Quote:
Originally Posted by kokopuffs BDL:
Try explaining Mr. Jubinsky's kneading technique in simple words. Nothing takes the place of his actual demo on the dvd I mentioned; and, once seen, the budding breadmaker will probably never return to the typical kneading method we see all over the place that's time consuming and quite fatiguing. IMHO. |
IIRC, Jubinsky likes to work with rather slack doughs, and sort of stretches and folds, stretches and folds -- rather than the normal push away, turn and fold, push away turn and fold. He likes to pull the dough down a couple of times before loaf formation to tighten the skin -- you called it forming a beret, didn't you? (BTW, there's nothing particularly different about that -- a lot of people do it. Unfortunately, it's something I half stumbled into and half figured out for myself). What else? Jubinsky proofs (some) breads in the mixing bowl without washing it first. Obviously, I'm hazy on Jubinsky, not having watched the DVD nor taken his classes -- and he goes to some pains not to give too much away in the complimentary recipes on the KA website. But other than his contribution to sweet breads that's pretty much what I remember.

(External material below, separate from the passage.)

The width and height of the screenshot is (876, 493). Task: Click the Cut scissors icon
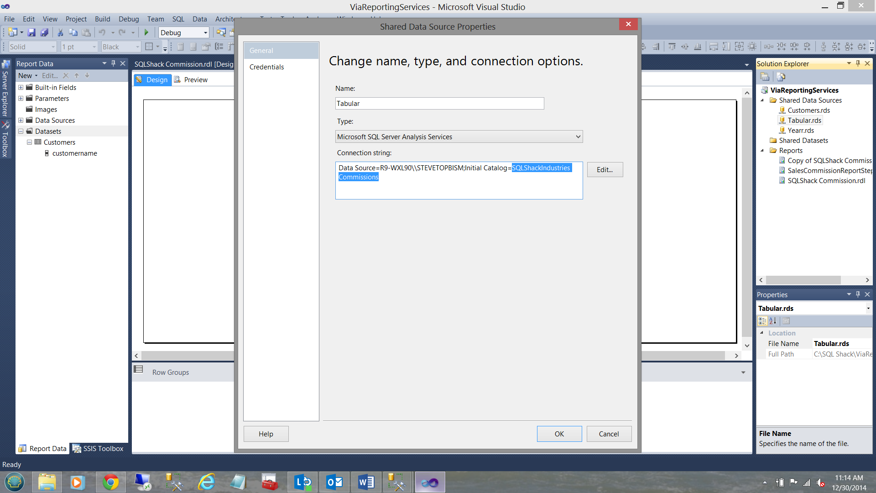click(x=60, y=32)
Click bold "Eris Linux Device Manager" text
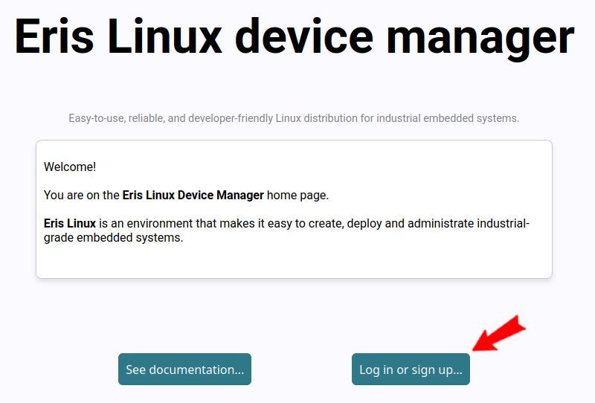 point(193,196)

So, what is Jubinsky's technique? You've partially described some aspects in a different thread. Perhaps you'd care to flesh out your description, so I could take a stab at it.
If less effort for kneading is a big plus, you might try autolysing your flour and liquid before mixing. That makes everything a little easier.
No matter what technique you use, slack doughs will knead easier than stiff ones -- by definition.
In a discussion centered around using a very powerful stand mixer, I'm not sure I consider an easier kneading process to be that much of a plus.
I've got nothing against Jubinsky's pedagogy or techniques at all, no criticism, nothing negative, not a jot nor a tittle; nor do I have any problem with the idea that his way is your way; nor that the KA DVD made bread baking a fun and successful thing for you; nor with the idea that you want to share the joy. In fact, all four are VGTs (very good things).
But Jubinsky's way is not the only way, and neither is it the only good way. Some writers do quite a good job of describing the process -- good enough so that DVD is needed. We have the same goal -- sharing our love of cooking along with the techniques and recipes that make it successful and fun. Let's not clash.